Here we used the Dataset of 403 patients from the Department of Medicine at the University of Virginia given by Dr John Schorling.
Here we evaluated individual machine learning models which are Ridge Regressor, LASSO, Feedforward Artificial Neural Networks, Linear Regression on their prediction performance. Then we used the same model to create our average Ensemble Model. To further improve the results of our Ensemble model we create a function to optimize weights on the basis of Low mean sqaure error (MSE) which results in increase of 18% in R2 Score.
from scipy.optimize import minimize
rmse_optimize =[]
def rmse_loss_func(weights):
''' scipy minimize will pass the weights as a numpy array '''
final_prediction = 0
for weight, prediction in zip(weights, predictions):
final_prediction += weight*prediction
print(np.sqrt(mean_squared_error(y_test,final_prediction)),weights)
rmse_optimize.append(np.sqrt(mean_squared_error(y_test,final_prediction)))
return np.sqrt(mean_squared_error(y_test,final_prediction))
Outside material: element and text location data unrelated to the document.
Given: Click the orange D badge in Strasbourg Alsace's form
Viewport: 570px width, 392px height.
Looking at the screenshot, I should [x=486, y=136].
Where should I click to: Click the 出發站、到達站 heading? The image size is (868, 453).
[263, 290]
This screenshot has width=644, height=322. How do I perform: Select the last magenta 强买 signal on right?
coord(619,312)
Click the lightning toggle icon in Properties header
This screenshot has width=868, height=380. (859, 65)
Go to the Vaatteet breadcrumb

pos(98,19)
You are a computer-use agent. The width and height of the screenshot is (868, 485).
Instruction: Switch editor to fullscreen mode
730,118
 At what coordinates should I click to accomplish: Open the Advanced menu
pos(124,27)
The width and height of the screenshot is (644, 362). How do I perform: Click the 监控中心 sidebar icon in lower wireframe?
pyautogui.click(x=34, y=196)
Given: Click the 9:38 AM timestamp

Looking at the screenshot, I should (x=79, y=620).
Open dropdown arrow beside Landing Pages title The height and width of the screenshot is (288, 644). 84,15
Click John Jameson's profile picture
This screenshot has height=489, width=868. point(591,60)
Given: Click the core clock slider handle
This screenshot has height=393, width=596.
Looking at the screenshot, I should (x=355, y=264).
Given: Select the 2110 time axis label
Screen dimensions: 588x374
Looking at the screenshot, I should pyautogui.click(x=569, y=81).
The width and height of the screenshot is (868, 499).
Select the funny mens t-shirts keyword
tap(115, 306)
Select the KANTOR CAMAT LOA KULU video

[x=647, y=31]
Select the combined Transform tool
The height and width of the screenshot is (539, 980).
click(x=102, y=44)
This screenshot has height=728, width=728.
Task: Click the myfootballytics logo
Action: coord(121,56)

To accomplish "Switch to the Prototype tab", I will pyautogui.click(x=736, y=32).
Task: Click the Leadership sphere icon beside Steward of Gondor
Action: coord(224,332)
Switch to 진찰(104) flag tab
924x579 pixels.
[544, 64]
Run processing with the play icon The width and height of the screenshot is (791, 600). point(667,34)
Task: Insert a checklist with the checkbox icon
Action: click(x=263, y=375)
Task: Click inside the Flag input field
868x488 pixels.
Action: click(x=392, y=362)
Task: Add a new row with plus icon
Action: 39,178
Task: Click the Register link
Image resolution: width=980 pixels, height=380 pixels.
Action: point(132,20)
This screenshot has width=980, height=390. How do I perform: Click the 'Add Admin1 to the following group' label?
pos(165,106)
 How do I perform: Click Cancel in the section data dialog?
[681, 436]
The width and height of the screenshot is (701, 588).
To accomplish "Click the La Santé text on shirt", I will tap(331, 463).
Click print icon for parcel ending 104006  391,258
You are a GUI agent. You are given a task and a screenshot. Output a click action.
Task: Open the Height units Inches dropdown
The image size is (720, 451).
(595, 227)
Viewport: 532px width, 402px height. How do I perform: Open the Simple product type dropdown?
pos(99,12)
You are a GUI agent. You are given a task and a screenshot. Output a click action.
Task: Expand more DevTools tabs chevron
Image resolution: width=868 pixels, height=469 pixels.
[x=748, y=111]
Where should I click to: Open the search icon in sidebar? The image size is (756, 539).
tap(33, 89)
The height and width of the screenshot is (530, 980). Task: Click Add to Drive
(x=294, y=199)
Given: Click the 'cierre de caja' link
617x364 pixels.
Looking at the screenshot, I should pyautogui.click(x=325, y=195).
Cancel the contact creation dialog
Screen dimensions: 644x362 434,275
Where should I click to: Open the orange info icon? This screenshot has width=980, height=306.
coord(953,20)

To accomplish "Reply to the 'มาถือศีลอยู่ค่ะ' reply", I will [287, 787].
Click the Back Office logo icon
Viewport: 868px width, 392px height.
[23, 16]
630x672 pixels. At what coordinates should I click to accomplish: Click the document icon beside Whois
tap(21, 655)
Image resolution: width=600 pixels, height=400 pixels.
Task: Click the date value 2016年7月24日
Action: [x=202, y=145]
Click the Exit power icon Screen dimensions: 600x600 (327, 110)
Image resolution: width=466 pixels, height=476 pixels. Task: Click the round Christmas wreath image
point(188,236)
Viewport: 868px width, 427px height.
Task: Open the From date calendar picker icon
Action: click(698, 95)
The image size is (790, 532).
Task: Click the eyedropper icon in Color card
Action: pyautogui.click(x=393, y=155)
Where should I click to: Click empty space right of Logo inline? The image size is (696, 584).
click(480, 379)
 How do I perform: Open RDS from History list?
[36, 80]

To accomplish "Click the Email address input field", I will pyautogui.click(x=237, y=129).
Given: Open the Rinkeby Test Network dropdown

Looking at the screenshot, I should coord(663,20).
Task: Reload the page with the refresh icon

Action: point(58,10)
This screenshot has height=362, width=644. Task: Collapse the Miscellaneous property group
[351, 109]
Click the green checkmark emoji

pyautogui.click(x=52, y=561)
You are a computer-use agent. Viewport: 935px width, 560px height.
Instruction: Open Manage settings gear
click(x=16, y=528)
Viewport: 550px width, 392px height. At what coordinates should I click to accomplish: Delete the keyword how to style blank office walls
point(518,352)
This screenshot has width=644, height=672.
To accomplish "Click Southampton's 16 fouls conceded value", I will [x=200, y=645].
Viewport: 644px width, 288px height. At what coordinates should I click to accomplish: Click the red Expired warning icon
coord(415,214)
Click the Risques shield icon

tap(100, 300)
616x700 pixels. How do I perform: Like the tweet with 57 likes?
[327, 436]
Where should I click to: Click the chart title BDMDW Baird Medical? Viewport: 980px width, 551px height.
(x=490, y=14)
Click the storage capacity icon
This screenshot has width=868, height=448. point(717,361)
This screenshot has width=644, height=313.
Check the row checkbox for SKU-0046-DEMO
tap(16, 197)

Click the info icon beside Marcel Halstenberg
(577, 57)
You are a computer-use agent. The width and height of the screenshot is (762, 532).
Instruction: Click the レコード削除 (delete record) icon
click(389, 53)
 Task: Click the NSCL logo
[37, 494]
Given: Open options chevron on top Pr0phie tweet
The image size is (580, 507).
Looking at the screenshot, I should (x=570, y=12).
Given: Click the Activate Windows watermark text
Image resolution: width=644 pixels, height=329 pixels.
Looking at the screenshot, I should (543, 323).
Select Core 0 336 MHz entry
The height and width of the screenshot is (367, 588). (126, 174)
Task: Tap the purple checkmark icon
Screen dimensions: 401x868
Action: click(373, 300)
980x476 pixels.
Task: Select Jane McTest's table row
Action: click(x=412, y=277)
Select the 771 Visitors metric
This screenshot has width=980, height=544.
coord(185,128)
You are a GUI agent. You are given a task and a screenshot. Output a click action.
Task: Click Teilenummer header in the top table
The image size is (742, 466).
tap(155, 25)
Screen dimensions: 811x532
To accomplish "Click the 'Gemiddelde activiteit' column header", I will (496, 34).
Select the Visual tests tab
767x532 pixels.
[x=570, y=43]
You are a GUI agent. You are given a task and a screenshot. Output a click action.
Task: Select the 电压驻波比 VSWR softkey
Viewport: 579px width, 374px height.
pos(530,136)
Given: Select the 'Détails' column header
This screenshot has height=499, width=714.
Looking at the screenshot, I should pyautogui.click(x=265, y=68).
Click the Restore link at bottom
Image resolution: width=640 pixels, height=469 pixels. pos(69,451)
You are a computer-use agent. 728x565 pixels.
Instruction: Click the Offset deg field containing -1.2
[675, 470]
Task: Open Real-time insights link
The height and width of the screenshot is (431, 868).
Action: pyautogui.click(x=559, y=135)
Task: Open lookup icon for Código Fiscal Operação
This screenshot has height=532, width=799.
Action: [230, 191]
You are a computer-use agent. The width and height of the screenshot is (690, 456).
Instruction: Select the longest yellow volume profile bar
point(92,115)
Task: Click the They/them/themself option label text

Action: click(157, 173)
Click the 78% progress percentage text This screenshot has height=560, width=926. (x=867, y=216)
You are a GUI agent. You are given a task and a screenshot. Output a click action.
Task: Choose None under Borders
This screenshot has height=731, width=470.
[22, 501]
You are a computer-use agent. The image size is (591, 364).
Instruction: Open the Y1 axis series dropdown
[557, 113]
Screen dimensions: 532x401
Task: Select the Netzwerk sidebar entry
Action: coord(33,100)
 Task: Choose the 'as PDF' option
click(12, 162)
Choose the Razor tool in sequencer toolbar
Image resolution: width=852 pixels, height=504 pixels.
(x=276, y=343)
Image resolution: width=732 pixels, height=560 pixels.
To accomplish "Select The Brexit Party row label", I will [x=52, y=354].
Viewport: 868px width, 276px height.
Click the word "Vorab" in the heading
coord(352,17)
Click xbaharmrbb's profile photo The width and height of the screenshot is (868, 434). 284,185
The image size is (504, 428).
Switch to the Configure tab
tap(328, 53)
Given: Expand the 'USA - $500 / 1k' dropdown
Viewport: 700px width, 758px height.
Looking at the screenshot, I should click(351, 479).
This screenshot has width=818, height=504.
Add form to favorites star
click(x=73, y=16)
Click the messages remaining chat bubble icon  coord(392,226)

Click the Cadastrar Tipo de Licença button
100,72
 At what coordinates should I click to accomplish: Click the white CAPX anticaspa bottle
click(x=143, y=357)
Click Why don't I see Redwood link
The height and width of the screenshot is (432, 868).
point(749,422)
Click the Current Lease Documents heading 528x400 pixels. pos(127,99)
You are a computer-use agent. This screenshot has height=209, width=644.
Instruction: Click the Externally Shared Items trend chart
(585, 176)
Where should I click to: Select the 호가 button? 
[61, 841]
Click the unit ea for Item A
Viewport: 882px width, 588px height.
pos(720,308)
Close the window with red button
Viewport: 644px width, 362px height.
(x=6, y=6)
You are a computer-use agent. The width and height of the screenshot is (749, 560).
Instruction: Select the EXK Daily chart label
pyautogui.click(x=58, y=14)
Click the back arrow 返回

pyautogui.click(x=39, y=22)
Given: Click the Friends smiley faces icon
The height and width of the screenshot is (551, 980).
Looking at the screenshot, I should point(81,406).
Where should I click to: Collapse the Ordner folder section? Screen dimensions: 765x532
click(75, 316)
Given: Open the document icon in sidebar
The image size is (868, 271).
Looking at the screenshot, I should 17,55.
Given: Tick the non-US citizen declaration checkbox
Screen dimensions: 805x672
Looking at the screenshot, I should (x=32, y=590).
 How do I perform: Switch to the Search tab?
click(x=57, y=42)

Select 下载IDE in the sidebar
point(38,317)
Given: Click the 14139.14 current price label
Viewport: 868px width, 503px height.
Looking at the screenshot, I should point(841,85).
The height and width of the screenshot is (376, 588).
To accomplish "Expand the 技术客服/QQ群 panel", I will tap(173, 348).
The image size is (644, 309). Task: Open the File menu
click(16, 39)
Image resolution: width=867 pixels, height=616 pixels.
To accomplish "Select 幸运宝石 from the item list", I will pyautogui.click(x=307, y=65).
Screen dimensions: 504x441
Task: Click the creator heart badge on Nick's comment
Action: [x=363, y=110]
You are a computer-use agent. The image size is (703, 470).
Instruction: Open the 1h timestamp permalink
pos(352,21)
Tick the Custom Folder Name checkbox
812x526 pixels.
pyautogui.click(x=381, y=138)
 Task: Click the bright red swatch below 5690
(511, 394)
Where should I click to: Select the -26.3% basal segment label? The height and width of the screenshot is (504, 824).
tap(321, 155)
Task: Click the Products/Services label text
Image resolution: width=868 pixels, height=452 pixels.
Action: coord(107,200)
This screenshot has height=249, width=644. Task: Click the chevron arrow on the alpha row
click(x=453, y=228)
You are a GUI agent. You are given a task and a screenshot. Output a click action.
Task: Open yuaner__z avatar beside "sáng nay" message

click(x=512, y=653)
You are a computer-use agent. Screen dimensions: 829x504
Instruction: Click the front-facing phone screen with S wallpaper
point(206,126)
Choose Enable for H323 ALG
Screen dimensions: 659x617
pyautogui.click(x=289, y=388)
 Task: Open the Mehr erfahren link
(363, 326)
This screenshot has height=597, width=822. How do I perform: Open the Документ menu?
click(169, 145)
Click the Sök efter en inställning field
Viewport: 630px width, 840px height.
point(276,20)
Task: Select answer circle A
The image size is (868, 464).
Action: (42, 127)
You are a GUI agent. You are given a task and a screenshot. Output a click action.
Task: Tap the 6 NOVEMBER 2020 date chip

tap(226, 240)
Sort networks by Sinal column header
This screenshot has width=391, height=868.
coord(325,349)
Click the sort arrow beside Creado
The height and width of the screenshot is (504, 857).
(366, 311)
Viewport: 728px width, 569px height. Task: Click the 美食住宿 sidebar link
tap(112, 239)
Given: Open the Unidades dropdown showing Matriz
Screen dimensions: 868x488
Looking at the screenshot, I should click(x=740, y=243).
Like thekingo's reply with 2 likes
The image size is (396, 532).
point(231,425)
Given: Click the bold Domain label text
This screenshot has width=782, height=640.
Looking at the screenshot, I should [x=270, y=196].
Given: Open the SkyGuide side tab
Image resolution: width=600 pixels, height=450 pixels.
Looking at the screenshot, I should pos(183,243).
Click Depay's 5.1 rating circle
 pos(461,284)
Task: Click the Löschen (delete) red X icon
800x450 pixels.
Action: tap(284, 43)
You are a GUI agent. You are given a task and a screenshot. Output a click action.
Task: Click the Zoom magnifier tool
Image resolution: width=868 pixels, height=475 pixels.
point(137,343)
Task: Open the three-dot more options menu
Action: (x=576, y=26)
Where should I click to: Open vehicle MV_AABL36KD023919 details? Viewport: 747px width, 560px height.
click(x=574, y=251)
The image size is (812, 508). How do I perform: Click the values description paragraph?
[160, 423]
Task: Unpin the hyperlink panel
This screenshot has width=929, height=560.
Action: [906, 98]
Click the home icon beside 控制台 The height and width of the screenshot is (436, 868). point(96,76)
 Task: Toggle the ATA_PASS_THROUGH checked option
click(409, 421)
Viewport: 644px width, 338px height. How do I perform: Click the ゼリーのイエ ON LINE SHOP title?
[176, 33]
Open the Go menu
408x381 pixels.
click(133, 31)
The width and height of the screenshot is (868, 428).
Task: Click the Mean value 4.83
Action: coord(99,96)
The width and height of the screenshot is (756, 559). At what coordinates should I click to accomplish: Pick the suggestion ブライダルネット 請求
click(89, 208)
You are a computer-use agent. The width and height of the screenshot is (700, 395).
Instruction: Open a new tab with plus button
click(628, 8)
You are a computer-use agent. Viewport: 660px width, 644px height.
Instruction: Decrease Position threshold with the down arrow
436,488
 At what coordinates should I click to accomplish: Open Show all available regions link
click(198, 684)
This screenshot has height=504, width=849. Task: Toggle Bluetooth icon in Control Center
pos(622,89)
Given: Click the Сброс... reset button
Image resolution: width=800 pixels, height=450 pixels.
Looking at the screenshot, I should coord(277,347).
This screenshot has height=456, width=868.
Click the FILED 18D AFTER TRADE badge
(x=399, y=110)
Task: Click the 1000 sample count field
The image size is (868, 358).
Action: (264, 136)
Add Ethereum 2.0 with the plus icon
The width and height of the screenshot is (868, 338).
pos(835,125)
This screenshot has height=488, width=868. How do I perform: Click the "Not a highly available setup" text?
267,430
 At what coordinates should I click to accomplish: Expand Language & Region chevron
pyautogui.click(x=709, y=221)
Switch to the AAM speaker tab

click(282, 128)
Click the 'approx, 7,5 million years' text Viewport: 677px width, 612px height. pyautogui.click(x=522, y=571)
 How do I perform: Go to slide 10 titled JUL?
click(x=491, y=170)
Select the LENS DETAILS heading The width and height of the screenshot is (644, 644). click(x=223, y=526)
# add every model's prediction into list
predictions = []
predictions.append(y_Ridge_GS_pred)
predictions.append(y_rf)
predictions.append(y_lasso_GS_pred)
predictions.append(y_XGBReg_pred)
#starting Value
starting_values = [0.5]*len(predictions)
#cons = ({'type':'eq','fun':lambda w: 1-sum(w)})
#our weights are bound between 0 and 1
bounds = [(0,1)]*len(predictions)
res = minimize(rmse_loss_func, starting_values, method='Powell')
The results showed that the proposed optimized weighted ensemble model outperformed individual models, achieving the highest 0.81(R2 score) and lowest 0.98(MSE).